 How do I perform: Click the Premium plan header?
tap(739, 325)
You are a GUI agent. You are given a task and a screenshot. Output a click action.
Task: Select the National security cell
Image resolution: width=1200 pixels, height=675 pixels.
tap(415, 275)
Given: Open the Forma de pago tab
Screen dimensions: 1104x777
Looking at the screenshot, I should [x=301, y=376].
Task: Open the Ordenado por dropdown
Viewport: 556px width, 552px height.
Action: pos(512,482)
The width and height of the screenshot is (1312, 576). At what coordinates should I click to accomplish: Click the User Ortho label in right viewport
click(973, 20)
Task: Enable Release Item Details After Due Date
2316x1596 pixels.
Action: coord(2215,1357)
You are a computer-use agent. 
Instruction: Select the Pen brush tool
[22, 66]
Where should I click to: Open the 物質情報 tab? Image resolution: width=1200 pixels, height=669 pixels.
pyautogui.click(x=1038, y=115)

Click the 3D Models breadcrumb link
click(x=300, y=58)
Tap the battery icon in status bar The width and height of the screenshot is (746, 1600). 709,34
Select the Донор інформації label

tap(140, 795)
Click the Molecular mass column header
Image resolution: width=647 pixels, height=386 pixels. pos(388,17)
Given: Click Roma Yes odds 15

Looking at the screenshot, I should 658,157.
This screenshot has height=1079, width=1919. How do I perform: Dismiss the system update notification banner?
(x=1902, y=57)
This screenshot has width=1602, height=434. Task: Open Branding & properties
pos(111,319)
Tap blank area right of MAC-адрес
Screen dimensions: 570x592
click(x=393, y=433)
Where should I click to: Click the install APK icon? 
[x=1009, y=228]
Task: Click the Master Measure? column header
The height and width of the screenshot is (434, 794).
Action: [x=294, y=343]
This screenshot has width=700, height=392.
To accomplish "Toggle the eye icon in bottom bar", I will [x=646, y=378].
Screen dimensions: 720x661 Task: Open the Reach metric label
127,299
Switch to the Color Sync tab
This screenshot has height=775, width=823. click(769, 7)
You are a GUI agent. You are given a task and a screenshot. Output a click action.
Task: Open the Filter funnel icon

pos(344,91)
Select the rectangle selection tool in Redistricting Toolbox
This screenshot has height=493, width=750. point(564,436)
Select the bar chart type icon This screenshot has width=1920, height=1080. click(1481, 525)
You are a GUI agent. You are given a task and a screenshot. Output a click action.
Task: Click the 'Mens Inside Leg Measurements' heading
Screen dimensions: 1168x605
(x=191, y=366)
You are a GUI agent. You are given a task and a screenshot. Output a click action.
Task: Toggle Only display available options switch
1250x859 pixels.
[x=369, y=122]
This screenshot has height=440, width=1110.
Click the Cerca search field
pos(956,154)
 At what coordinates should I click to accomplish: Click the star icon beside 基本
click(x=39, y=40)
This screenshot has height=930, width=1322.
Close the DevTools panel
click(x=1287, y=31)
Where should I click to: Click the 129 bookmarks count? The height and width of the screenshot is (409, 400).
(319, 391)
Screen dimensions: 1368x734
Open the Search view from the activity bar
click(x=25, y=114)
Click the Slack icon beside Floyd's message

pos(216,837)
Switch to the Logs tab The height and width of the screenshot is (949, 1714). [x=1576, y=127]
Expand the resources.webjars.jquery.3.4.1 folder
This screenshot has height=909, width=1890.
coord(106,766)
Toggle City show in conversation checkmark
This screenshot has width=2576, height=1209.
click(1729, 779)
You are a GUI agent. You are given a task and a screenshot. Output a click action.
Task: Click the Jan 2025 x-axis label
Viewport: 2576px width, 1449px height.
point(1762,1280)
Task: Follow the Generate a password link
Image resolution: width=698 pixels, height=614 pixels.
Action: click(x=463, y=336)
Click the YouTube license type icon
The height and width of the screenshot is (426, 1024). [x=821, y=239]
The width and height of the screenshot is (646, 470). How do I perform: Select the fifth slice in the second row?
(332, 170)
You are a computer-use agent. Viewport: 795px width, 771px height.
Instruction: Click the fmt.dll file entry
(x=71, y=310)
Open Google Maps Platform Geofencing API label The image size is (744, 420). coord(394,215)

## Task description
Update the data above by replacing every instance of "Instruction" with "Goal", and leave all other text unchanged.

## Solution
 How do I perform: Click the Premium plan header?
tap(739, 325)
You are a GUI agent. You are given a task and a screenshot. Output a click action.
Task: Select the National security cell
Image resolution: width=1200 pixels, height=675 pixels.
tap(415, 275)
Given: Open the Forma de pago tab
Screen dimensions: 1104x777
Looking at the screenshot, I should [x=301, y=376].
Task: Open the Ordenado por dropdown
Viewport: 556px width, 552px height.
Action: pos(512,482)
The width and height of the screenshot is (1312, 576). At what coordinates should I click to accomplish: Click the User Ortho label in right viewport
click(973, 20)
Task: Enable Release Item Details After Due Date
2316x1596 pixels.
Action: coord(2215,1357)
You are a computer-use agent. 
Goal: Select the Pen brush tool
[22, 66]
Where should I click to: Open the 物質情報 tab? Image resolution: width=1200 pixels, height=669 pixels.
pyautogui.click(x=1038, y=115)

Click the 3D Models breadcrumb link
click(x=300, y=58)
Tap the battery icon in status bar The width and height of the screenshot is (746, 1600). 709,34
Select the Донор інформації label

tap(140, 795)
Click the Molecular mass column header
Image resolution: width=647 pixels, height=386 pixels. pos(388,17)
Given: Click Roma Yes odds 15

Looking at the screenshot, I should 658,157.
This screenshot has height=1079, width=1919. How do I perform: Dismiss the system update notification banner?
(x=1902, y=57)
This screenshot has width=1602, height=434. Task: Open Branding & properties
pos(111,319)
Tap blank area right of MAC-адрес
Screen dimensions: 570x592
click(x=393, y=433)
Where should I click to: Click the install APK icon? 
[x=1009, y=228]
Task: Click the Master Measure? column header
The height and width of the screenshot is (434, 794).
Action: [x=294, y=343]
This screenshot has width=700, height=392.
To accomplish "Toggle the eye icon in bottom bar", I will [x=646, y=378].
Screen dimensions: 720x661 Task: Open the Reach metric label
127,299
Switch to the Color Sync tab
This screenshot has height=775, width=823. click(769, 7)
You are a GUI agent. You are given a task and a screenshot. Output a click action.
Task: Open the Filter funnel icon

pos(344,91)
Select the rectangle selection tool in Redistricting Toolbox
This screenshot has height=493, width=750. point(564,436)
Select the bar chart type icon This screenshot has width=1920, height=1080. click(1481, 525)
You are a GUI agent. You are given a task and a screenshot. Output a click action.
Task: Click the 'Mens Inside Leg Measurements' heading
Screen dimensions: 1168x605
(x=191, y=366)
You are a GUI agent. You are given a task and a screenshot. Output a click action.
Task: Toggle Only display available options switch
1250x859 pixels.
[x=369, y=122]
This screenshot has height=440, width=1110.
Click the Cerca search field
pos(956,154)
 At what coordinates should I click to accomplish: Click the star icon beside 基本
click(x=39, y=40)
This screenshot has height=930, width=1322.
Close the DevTools panel
click(x=1287, y=31)
Where should I click to: Click the 129 bookmarks count? The height and width of the screenshot is (409, 400).
(319, 391)
Screen dimensions: 1368x734
Open the Search view from the activity bar
click(x=25, y=114)
Click the Slack icon beside Floyd's message

pos(216,837)
Switch to the Logs tab The height and width of the screenshot is (949, 1714). [x=1576, y=127]
Expand the resources.webjars.jquery.3.4.1 folder
This screenshot has height=909, width=1890.
coord(106,766)
Toggle City show in conversation checkmark
This screenshot has width=2576, height=1209.
click(1729, 779)
You are a GUI agent. You are given a task and a screenshot. Output a click action.
Task: Click the Jan 2025 x-axis label
Viewport: 2576px width, 1449px height.
point(1762,1280)
Task: Follow the Generate a password link
Image resolution: width=698 pixels, height=614 pixels.
Action: click(x=463, y=336)
Click the YouTube license type icon
The height and width of the screenshot is (426, 1024). [x=821, y=239]
The width and height of the screenshot is (646, 470). How do I perform: Select the fifth slice in the second row?
(332, 170)
You are a computer-use agent. Viewport: 795px width, 771px height.
Goal: Click the fmt.dll file entry
(x=71, y=310)
Open Google Maps Platform Geofencing API label The image size is (744, 420). coord(394,215)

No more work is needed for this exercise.